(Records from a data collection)
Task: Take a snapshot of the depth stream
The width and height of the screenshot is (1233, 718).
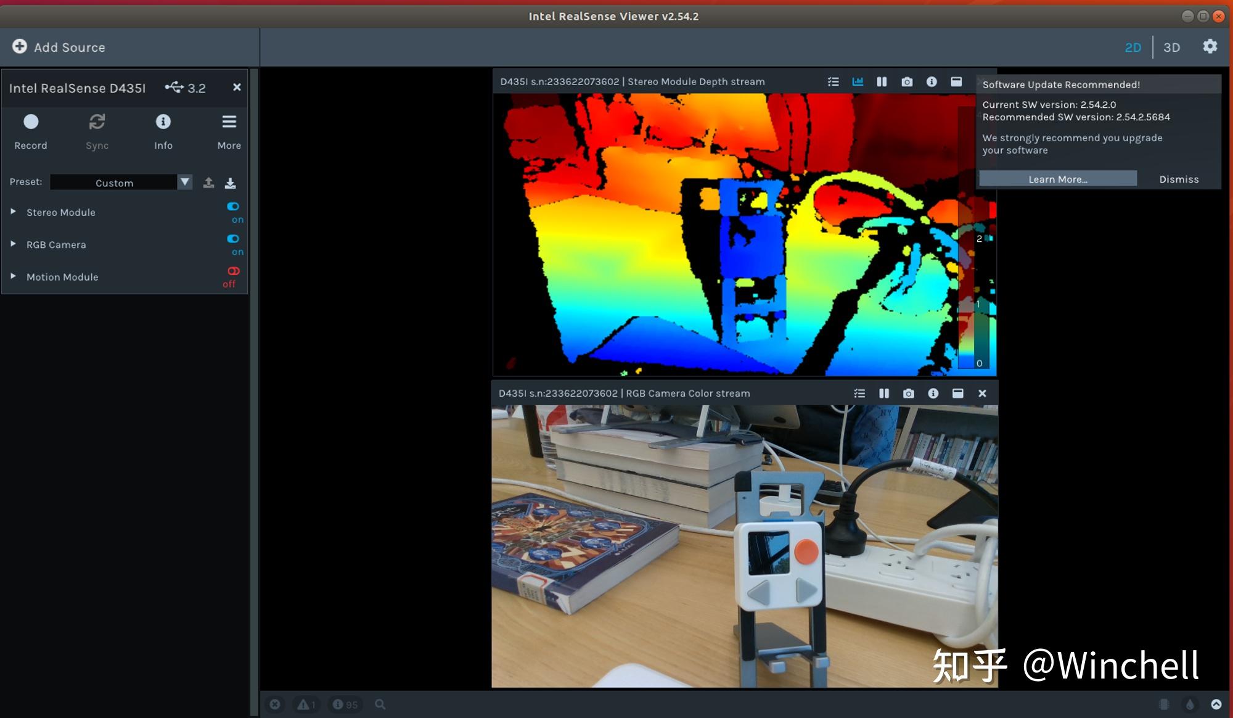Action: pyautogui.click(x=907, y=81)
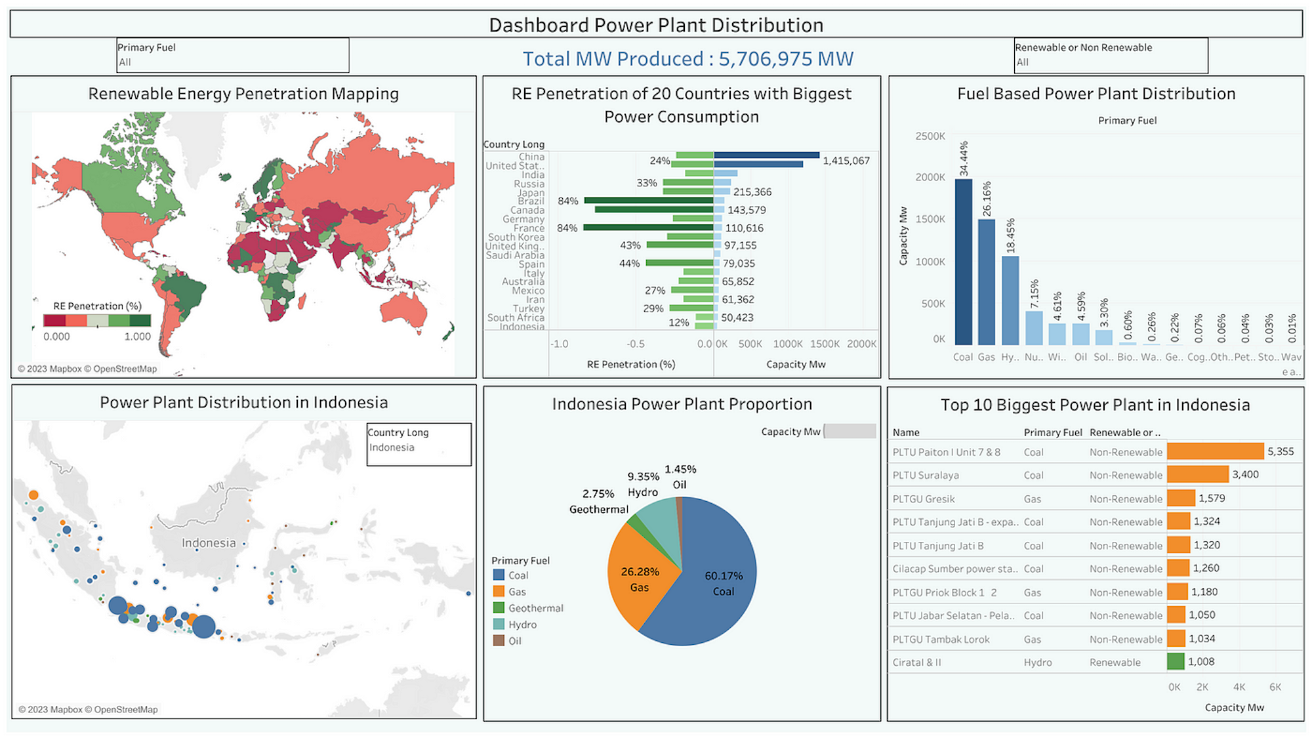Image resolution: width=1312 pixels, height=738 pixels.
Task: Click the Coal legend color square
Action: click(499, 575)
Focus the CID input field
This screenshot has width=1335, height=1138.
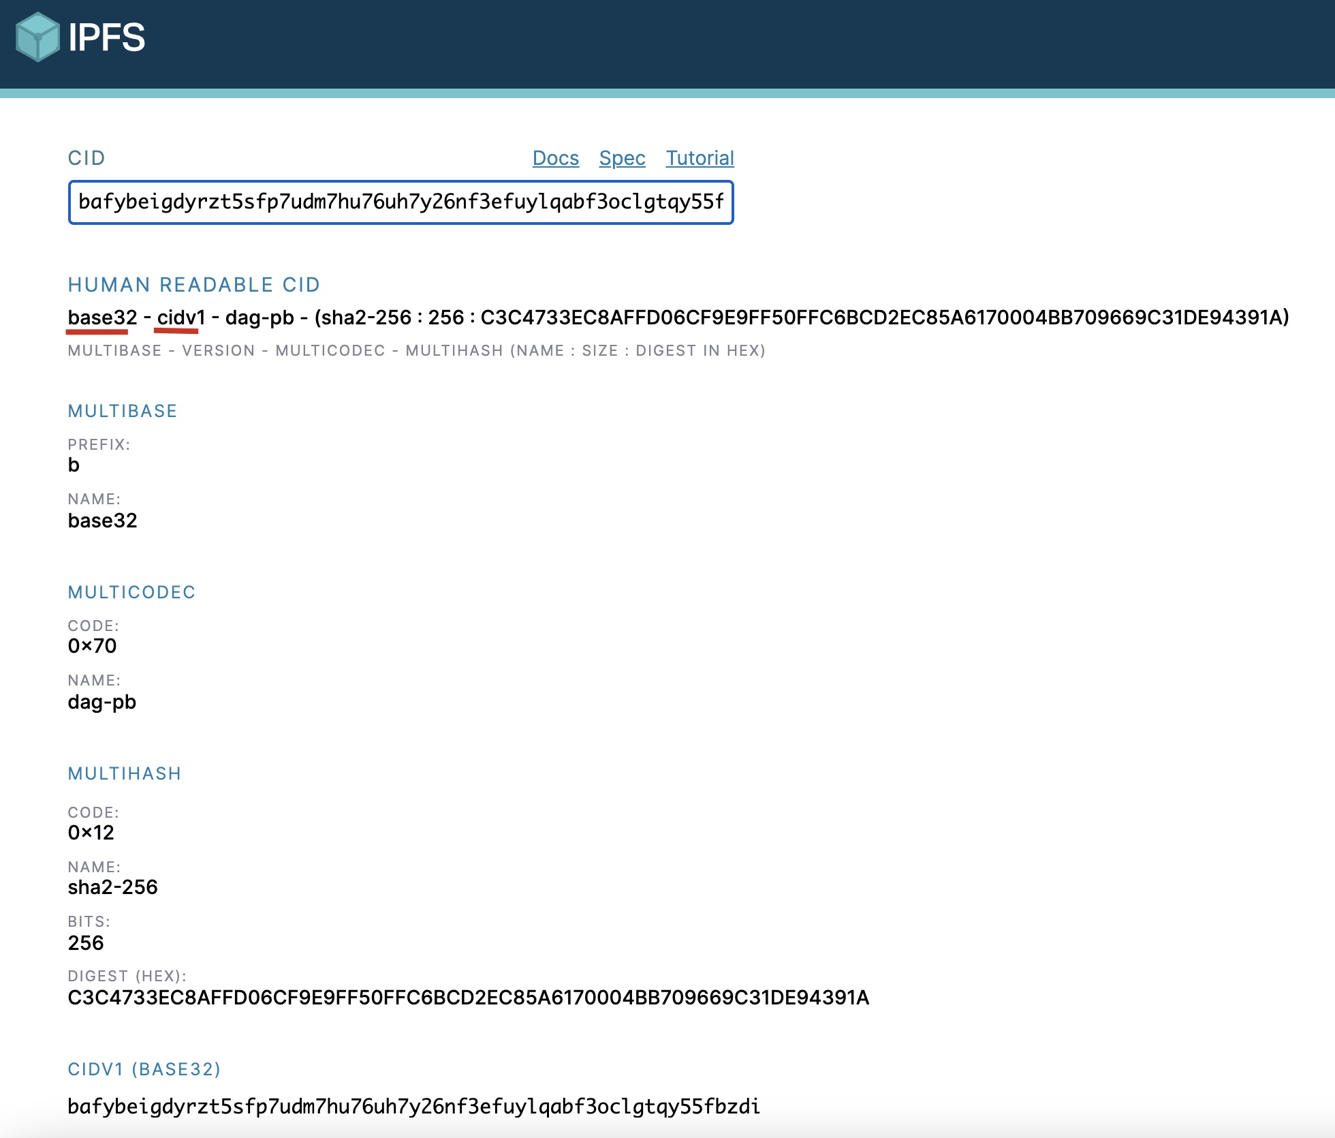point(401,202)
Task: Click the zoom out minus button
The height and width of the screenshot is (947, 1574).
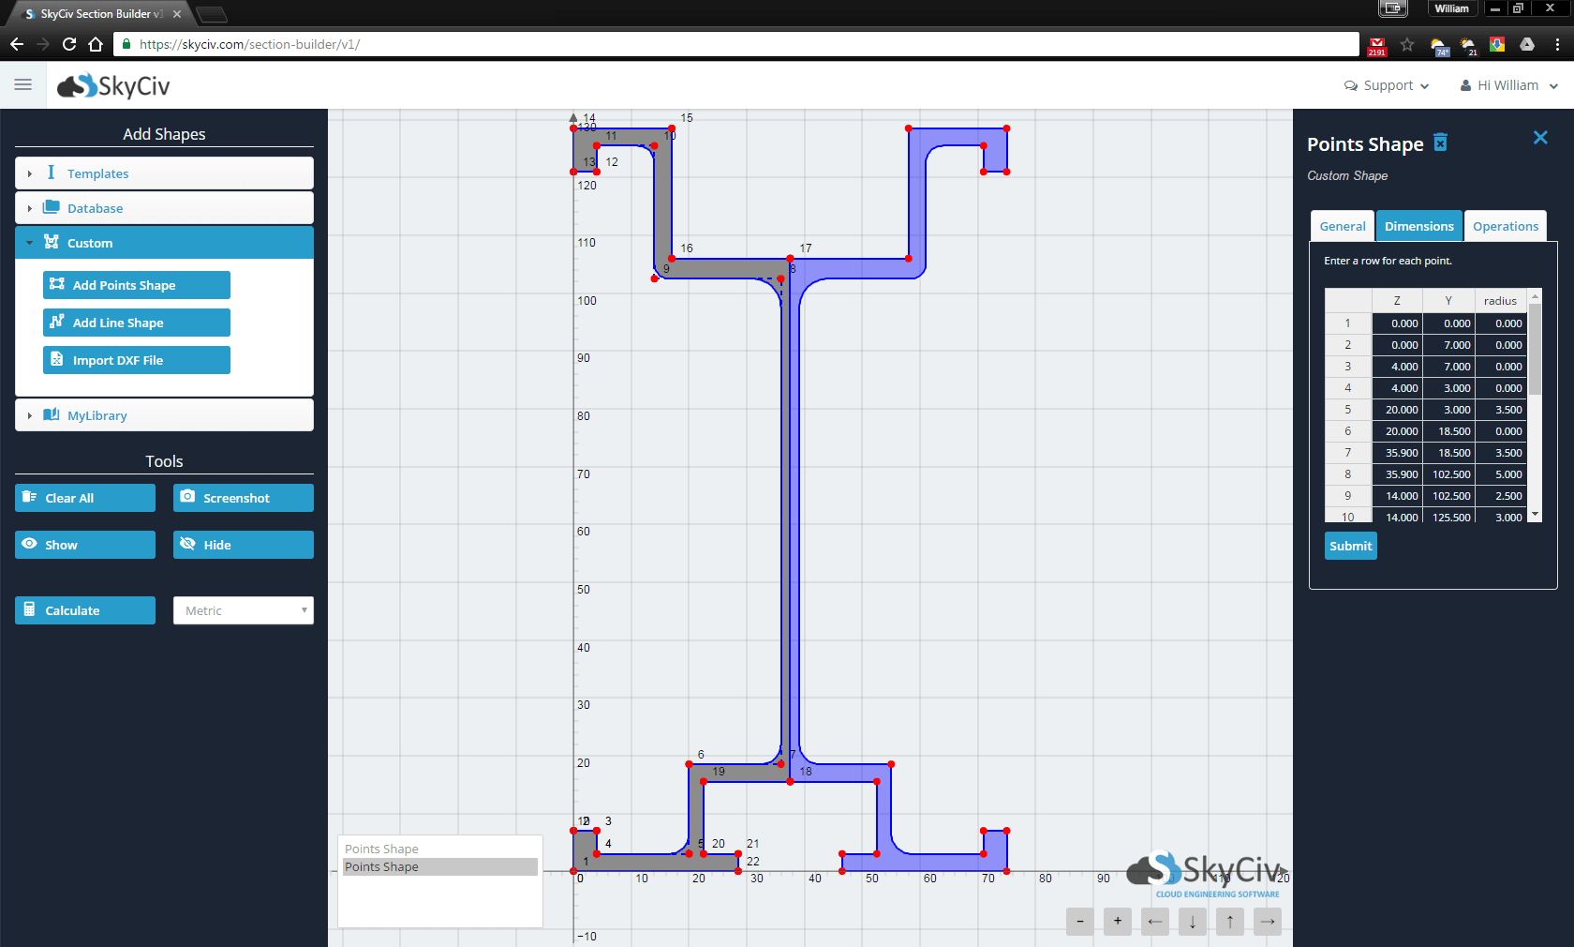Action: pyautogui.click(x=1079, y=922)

• _Exercise directions_
For this exercise, repeat word for word only the lines from the one containing "Task: Click the zoom out minus button" through the end of the data, including both. Pictures do not go in the copy.

• _Output of the task_
Task: Click the zoom out minus button
The height and width of the screenshot is (947, 1574).
Action: pyautogui.click(x=1079, y=922)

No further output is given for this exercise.